> WHAT THE EXERCISE ASKS
In the entries below, how many lines contain the string "screenshot"? Respond with the number only.

> DATA
⟨

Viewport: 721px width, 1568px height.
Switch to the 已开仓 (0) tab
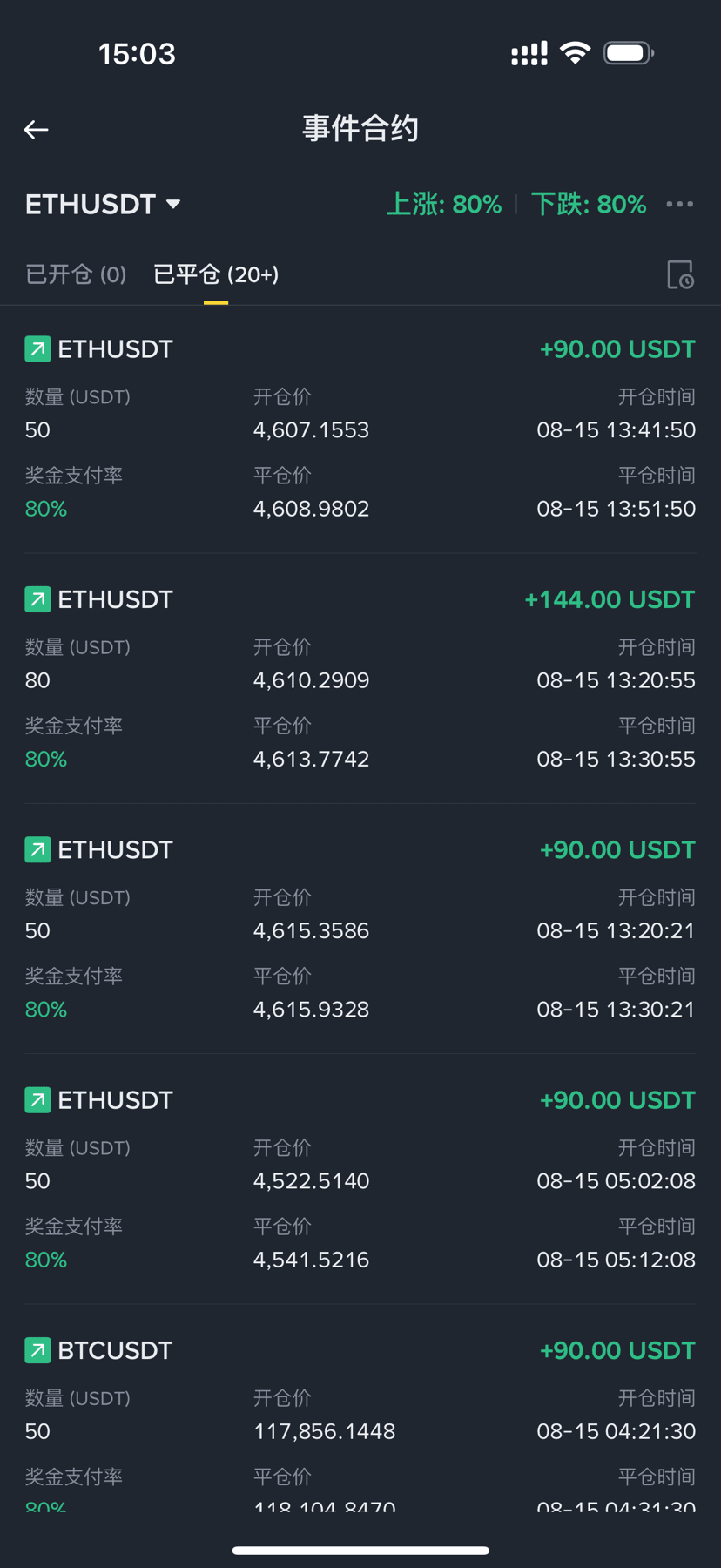click(x=76, y=274)
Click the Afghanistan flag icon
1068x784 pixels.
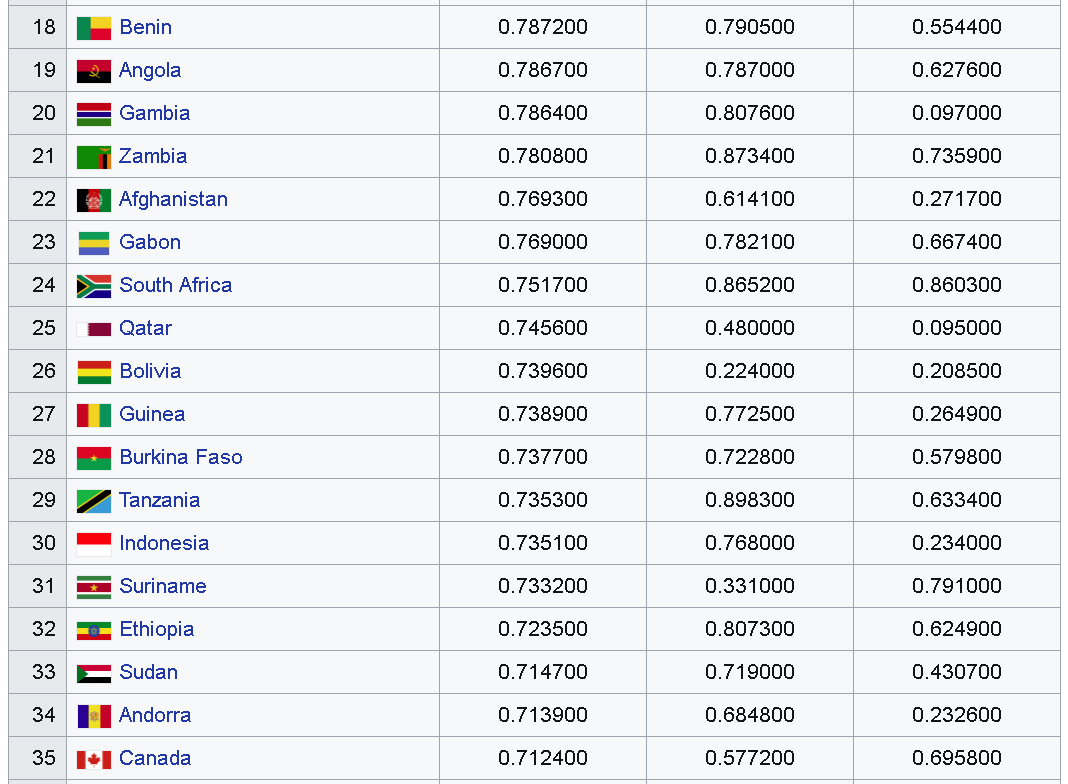[94, 200]
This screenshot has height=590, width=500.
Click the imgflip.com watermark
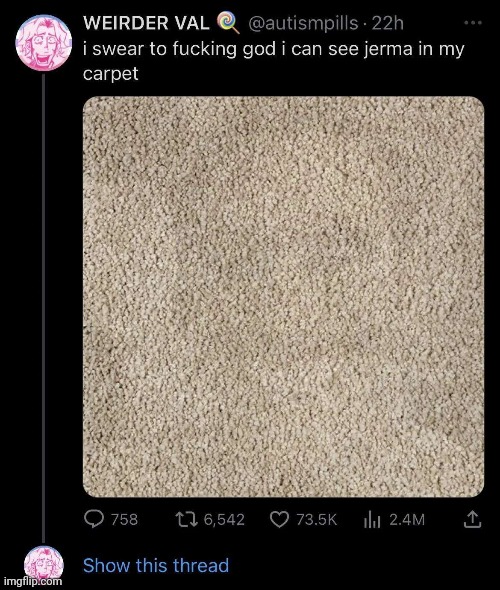point(33,582)
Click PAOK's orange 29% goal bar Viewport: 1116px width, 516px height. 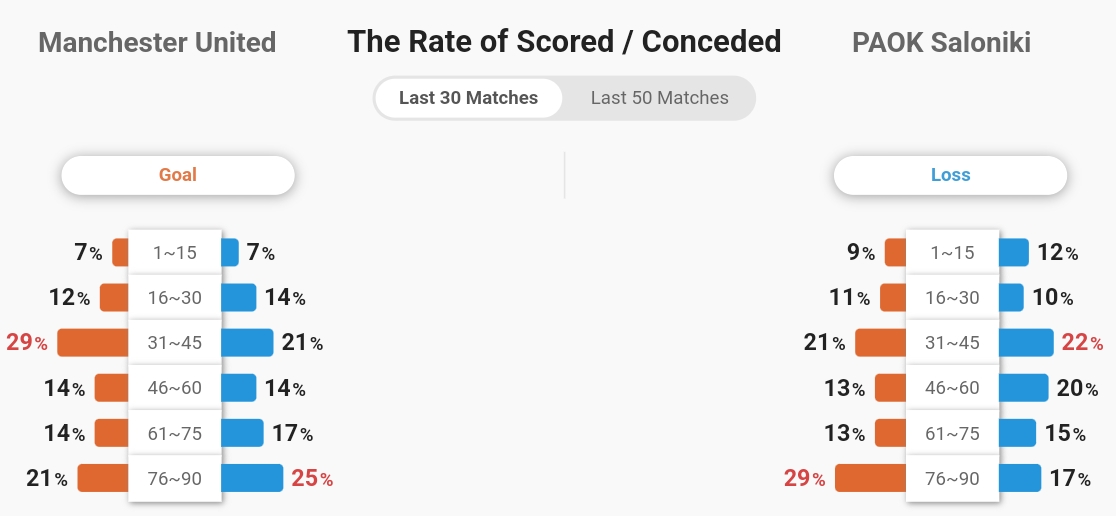[870, 478]
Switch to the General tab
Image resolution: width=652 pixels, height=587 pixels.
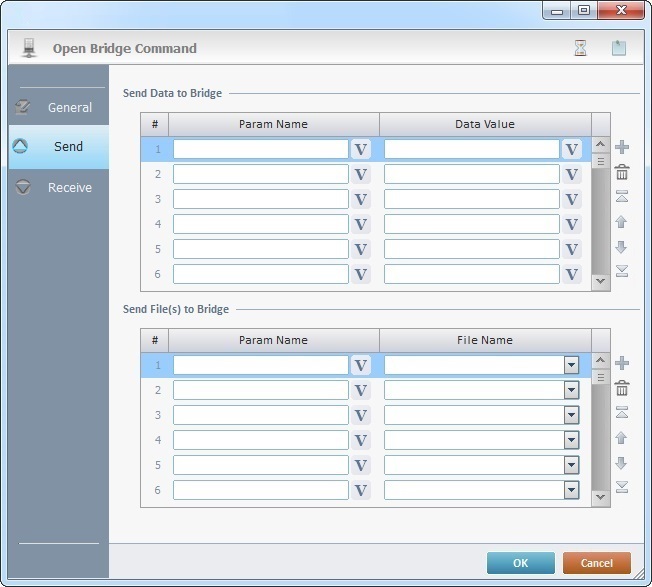(58, 107)
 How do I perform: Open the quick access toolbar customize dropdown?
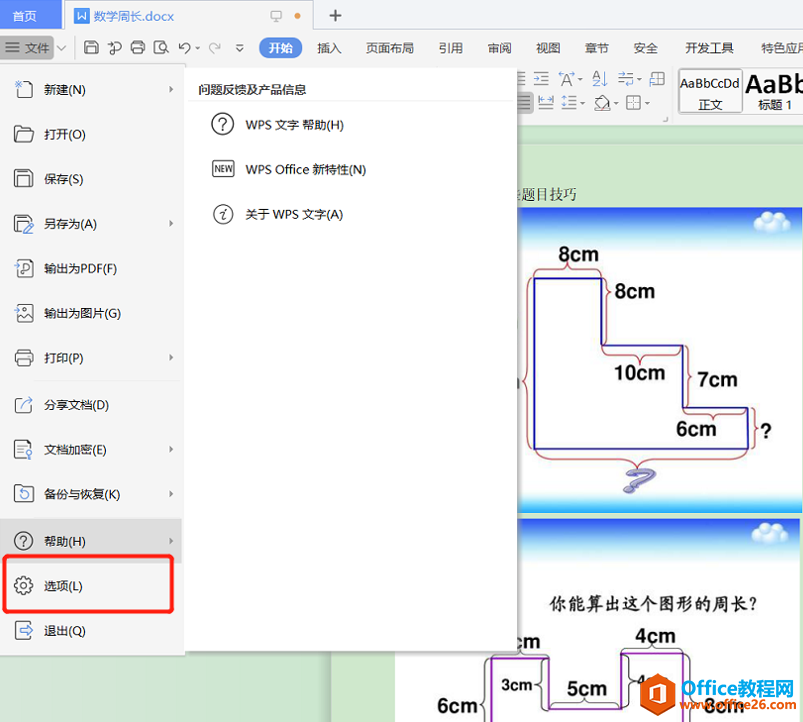point(239,48)
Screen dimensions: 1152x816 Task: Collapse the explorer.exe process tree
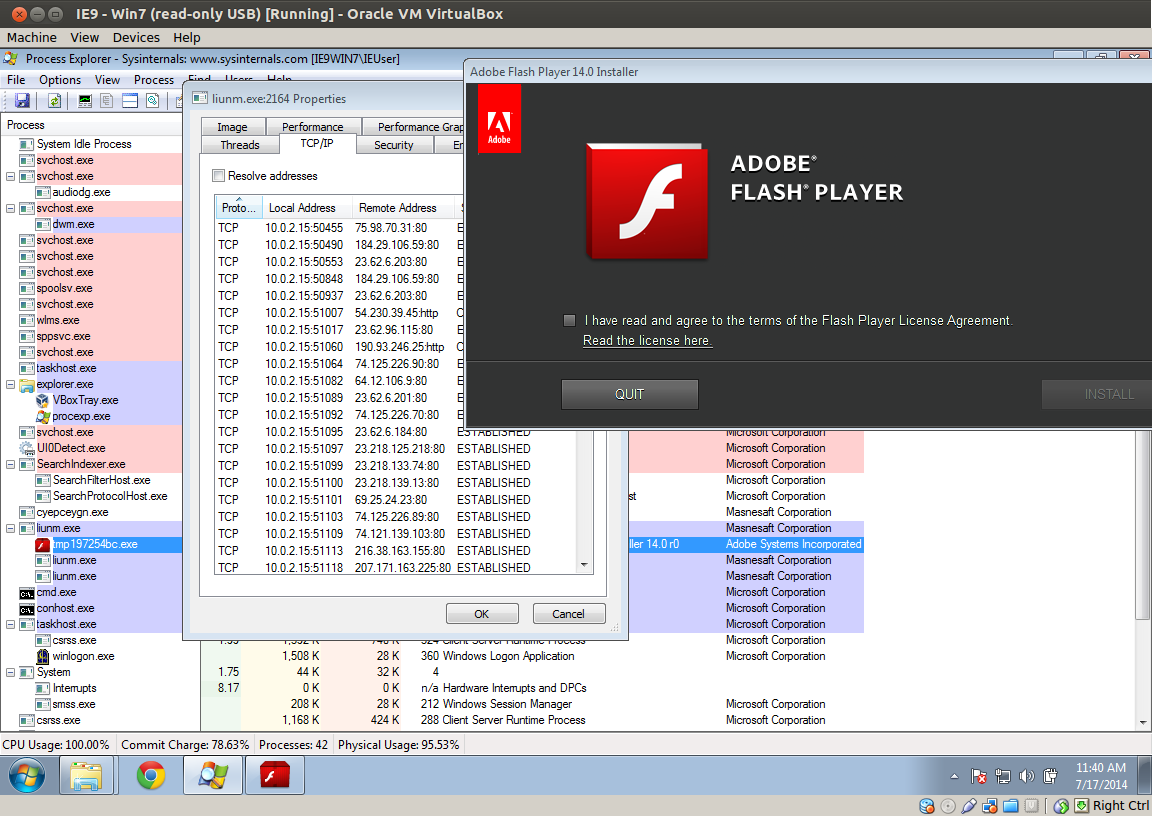pyautogui.click(x=11, y=384)
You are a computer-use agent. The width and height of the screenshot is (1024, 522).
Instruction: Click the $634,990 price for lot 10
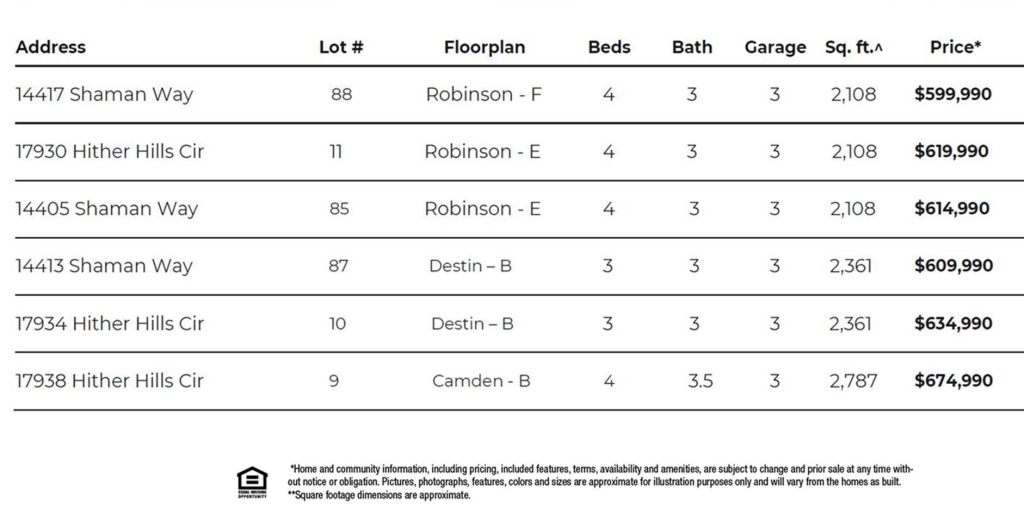coord(953,324)

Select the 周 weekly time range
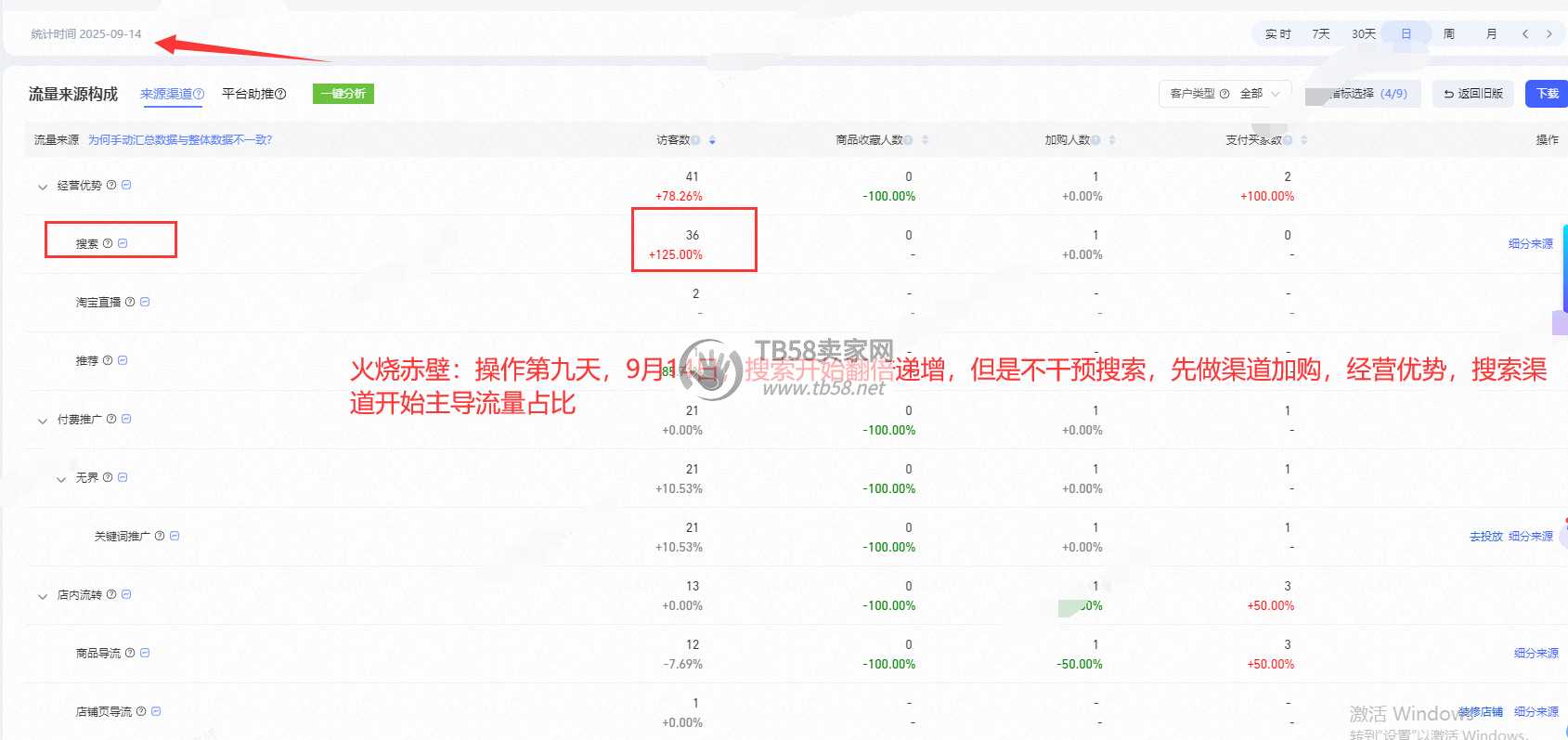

⟩

> EXPECTED ANSWER
2